RECORDS:
--------------------------------------------------
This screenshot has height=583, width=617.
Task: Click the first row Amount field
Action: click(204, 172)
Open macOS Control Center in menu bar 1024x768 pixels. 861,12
--------------------------------------------------
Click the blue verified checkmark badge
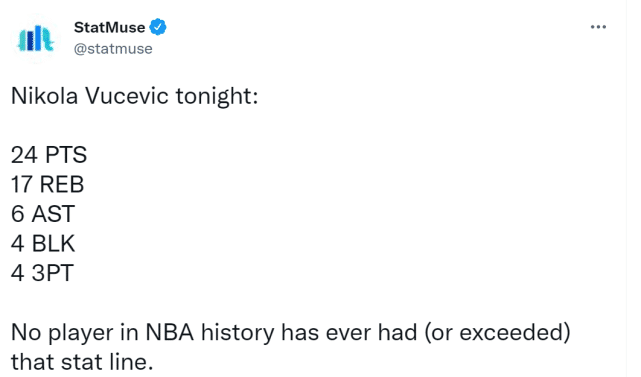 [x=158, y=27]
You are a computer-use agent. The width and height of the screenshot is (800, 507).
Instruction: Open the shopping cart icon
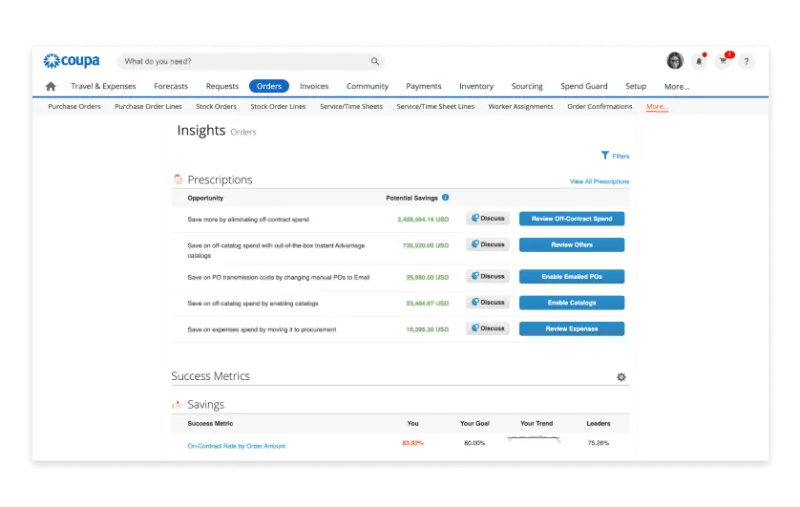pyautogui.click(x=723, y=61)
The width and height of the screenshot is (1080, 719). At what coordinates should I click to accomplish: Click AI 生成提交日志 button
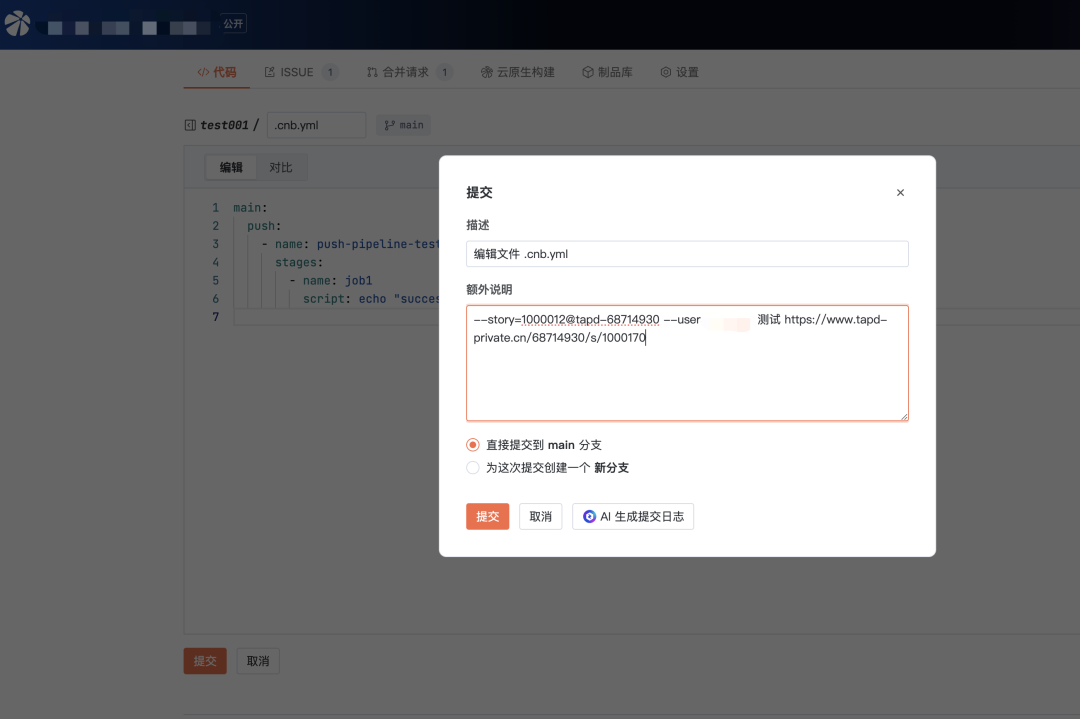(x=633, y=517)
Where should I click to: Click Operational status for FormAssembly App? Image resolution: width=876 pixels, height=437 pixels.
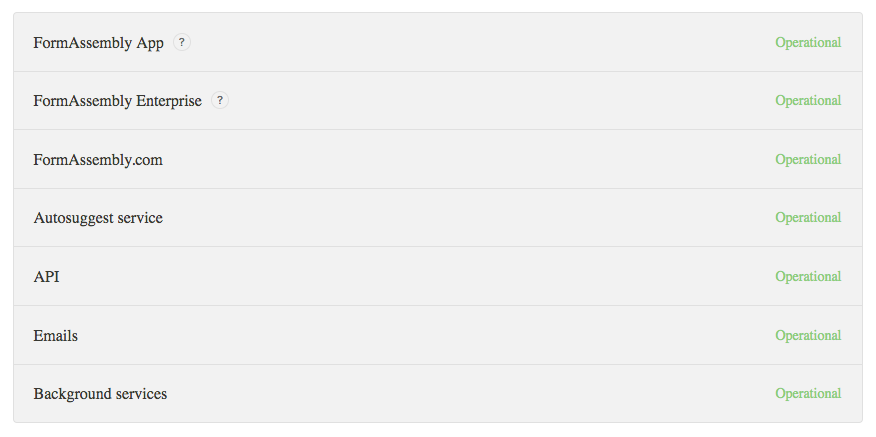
--------------------------------------------------
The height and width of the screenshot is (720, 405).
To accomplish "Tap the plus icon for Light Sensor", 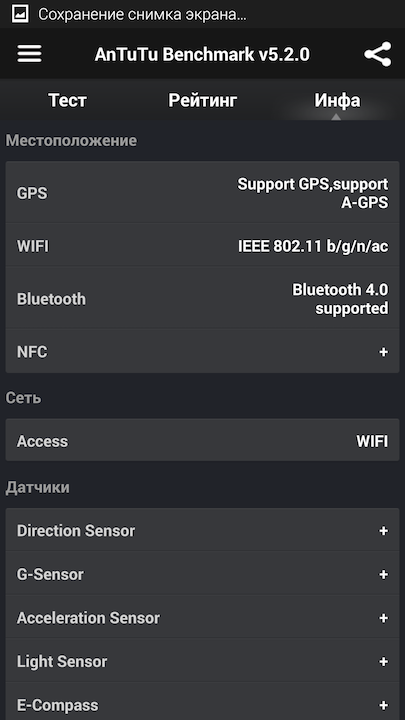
--------------------------------------------------
PROBLEM TO WORK ON:
Copy out each line of the material that holds the word "pixels".

PROBLEM SOLUTION:
Open macOS Control Center in menu bar 1024x768 pixels. 861,12
Where should I click to: Click Operational status for FormAssembly App? Image resolution: width=876 pixels, height=437 pixels.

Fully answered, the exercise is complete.